In the early 1990’s, it was the UNC Board of Trustees and administrative leaders (like then Vice Chancellor for Student Affairs Edith Wiggins) who raised the arguments against it that the Herald cites: “One of the arguments made then against the project — that it was a frill — finds echoes today in the general criticisms of what some in this community see as UNC’s mindless expansionism.”

In fact, the institutions that now support massive campus expansion, are the same ones who stonewalled against building a black cultural center for many years. They are are ones who claimed “we don’t have the money,” “we don’t need it,” “it’s divisive.” One could raise those same objections to Carolina North, but you don’t have to when there are so many more substantive things to critique.

So it’s putting it lightly to say that I think it’s a stretch for the Herald to compare UNC’s leadership on the BCC to it’s vision on Carolina North. If they supported the idea of building Carolina North like they did the idea of building a black cultural center, you’d find administrators claiming that the current campus is really quite adequate, and these research programs aren’t really that important to the university or the state, and the best location might be in distant Chatham County, if it really must exist at all.

Wonkette nails it

I’m going to edit out some letters just so I don’t get a buch of errant Googlers looking for gay p*rn or something…
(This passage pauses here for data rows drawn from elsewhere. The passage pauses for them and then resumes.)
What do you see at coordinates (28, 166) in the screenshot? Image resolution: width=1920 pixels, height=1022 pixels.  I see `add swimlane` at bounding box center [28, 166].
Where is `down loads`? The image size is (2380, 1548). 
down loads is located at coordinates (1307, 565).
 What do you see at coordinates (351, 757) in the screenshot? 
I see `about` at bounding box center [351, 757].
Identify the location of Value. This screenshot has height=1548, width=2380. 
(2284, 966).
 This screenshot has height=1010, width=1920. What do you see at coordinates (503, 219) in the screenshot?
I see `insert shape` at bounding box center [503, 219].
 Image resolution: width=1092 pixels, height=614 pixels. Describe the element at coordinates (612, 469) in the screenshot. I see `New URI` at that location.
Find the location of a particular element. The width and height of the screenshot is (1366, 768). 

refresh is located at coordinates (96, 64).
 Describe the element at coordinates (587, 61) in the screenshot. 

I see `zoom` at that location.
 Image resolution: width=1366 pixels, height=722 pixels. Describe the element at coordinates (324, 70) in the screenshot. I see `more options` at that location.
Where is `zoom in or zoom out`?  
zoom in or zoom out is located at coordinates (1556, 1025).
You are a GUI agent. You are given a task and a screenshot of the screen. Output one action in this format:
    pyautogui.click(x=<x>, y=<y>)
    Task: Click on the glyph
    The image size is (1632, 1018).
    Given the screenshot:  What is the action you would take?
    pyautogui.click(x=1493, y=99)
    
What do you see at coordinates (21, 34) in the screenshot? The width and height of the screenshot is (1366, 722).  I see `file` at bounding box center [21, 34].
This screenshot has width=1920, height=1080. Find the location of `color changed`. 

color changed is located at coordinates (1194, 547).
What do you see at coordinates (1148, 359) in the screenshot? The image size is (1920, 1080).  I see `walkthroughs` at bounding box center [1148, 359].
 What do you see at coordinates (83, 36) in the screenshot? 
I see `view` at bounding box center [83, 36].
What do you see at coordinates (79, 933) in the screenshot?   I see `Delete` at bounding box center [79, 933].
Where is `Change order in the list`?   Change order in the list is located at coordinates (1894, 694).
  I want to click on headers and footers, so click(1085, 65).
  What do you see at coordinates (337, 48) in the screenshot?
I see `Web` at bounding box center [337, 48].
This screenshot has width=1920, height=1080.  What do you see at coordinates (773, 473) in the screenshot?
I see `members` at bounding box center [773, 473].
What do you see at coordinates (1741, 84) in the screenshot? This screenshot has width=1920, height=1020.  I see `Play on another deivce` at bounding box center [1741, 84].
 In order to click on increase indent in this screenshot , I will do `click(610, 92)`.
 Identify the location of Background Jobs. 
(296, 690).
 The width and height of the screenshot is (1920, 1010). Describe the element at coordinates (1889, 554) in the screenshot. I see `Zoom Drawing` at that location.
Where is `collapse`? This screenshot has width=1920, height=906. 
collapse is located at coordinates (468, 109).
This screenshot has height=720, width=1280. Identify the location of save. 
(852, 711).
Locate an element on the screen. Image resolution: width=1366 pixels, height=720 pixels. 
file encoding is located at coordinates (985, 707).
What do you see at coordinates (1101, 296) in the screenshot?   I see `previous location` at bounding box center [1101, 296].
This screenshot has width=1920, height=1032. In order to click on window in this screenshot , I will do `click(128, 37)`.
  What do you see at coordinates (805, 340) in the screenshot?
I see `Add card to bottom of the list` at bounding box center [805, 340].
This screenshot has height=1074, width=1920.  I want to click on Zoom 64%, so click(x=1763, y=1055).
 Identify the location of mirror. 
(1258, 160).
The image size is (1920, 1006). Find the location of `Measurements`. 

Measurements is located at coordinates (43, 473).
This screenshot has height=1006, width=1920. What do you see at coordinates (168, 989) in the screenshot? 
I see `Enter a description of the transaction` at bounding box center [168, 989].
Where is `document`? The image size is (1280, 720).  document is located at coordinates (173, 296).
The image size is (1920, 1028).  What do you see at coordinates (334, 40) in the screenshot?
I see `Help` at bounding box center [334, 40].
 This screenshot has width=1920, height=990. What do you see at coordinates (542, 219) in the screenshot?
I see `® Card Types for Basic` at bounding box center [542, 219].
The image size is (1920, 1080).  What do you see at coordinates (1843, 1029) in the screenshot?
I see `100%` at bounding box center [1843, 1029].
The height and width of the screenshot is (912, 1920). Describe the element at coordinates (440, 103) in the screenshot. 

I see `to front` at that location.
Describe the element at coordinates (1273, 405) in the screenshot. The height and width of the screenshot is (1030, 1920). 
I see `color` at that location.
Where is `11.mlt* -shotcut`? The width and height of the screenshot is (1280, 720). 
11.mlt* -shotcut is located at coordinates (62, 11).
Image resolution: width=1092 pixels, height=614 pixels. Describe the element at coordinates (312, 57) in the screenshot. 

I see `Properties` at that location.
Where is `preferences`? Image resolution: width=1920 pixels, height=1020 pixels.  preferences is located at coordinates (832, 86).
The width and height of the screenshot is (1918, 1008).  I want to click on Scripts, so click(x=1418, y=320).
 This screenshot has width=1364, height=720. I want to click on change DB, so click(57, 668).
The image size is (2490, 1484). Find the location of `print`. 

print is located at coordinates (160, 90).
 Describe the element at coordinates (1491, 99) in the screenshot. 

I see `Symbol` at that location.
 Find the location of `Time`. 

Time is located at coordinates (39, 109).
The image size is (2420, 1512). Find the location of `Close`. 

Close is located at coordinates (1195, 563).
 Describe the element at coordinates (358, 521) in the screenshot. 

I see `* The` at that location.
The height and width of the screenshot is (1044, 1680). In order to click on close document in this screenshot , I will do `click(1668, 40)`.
Let’s talk national priorities. Homeland security? Feh. Genocide in the Sudan? Boorrrring. The CIA’s broken corporate culture? Yawn. Gay marriage? Bring it on. Seriously, there is no one who would rather talk about *ss-f*cking more than us, but even we’re having a hard time understanding why this subject is fit for debate on the senate floor.
Wonkette, 7/12/04


She really means it. I’ve never seen anyone who enjoyes talking about, um, ‘it’ as much as Wonkette.